L’État-major opérationnel du procureur général est dirigé par les deux procureurs généraux suppléants. Les procureurs fédéraux en chef, les procureurs fédéraux responsables d’un domaine d’infractions et, si nécessaire, d’autres procureurs fédéraux participent ponctuellement aux réunions en fonction de l’affaire traitée.
L’État-major opérationnel décide si les nouvelles entrées ressortissent à la compétence des autorités de poursuite pénale de la Confédération et si les conditions pour ouvrir une enquête sont réunies. Si la compétence facultative est retenue, il s’assure que la procédure s’inscrit dans la stratégie du MPC et que les ressources nécessaires sont disponibles.
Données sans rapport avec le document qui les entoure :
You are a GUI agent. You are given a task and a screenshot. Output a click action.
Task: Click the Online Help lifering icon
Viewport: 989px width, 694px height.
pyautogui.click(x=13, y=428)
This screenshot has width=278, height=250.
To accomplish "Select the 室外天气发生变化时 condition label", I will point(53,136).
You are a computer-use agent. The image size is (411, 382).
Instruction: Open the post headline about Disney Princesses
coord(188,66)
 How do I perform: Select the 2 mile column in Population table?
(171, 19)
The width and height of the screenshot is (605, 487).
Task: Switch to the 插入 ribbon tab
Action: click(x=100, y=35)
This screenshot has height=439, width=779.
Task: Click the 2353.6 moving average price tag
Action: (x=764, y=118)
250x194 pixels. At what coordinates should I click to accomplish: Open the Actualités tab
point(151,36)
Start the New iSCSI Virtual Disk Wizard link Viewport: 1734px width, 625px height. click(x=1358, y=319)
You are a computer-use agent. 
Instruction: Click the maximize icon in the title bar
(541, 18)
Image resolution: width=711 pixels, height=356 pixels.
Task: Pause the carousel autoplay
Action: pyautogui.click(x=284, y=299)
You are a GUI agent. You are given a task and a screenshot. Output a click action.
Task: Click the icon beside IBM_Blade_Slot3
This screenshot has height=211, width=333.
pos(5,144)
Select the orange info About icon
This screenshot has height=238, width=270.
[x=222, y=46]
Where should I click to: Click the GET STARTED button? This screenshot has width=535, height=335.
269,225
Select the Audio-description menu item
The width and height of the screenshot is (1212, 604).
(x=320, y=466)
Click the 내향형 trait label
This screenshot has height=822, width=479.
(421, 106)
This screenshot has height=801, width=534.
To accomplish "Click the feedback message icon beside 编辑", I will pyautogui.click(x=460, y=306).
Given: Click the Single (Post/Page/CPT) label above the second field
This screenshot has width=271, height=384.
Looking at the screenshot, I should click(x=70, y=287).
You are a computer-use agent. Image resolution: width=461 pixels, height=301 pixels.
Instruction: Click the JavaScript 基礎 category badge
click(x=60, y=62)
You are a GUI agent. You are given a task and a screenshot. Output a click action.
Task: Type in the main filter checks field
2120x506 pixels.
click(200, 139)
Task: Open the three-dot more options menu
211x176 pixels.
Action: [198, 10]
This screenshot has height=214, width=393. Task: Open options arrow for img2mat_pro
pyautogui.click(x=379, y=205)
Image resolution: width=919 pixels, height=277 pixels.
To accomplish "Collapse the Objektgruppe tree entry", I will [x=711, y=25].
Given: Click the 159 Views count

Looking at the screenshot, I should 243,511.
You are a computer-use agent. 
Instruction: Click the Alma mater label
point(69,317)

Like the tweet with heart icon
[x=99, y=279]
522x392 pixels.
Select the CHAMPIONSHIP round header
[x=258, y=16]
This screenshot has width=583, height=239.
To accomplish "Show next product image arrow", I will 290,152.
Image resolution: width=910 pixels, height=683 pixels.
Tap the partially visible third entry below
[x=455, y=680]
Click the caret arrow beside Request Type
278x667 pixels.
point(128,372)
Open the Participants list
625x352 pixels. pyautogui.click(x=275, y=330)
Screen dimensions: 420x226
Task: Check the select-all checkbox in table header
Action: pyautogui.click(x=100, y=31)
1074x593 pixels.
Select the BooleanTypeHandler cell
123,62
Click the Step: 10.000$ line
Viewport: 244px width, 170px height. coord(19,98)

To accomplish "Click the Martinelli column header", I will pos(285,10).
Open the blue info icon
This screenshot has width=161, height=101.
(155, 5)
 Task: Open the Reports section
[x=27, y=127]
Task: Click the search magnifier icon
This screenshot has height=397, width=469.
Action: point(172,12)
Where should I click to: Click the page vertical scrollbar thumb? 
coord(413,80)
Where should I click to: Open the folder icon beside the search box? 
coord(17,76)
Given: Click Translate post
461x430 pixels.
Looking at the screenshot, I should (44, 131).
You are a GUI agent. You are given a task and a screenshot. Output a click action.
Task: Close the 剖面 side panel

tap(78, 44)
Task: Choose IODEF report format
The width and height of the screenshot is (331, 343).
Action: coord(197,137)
Il examine au surplus la question de la transmission spontanée de moyens de preuve et d’informations au sens de l’art. 67 a EIMP .
Dans les cas simples, le procureur général suppléant au sens de l’art. 4, al. 4, décide directement.
L’État-major opérationnel est soutenu par le Centre de traitement des entrées.
La direction de l’État-major opérationnel est l’interlocuteur des collaborateurs du MPC, d’autres services de la Confédération et des cantons pour tout ce qui touche aux compétences en matière de procédures pénales et de procédures d’entraide judiciaire.
L’État-major opérationnel peut être chargé par le procureur général d’examiner des questions particulières en matière de compétence ou de procédure ou d’accompagner des procédures en cours.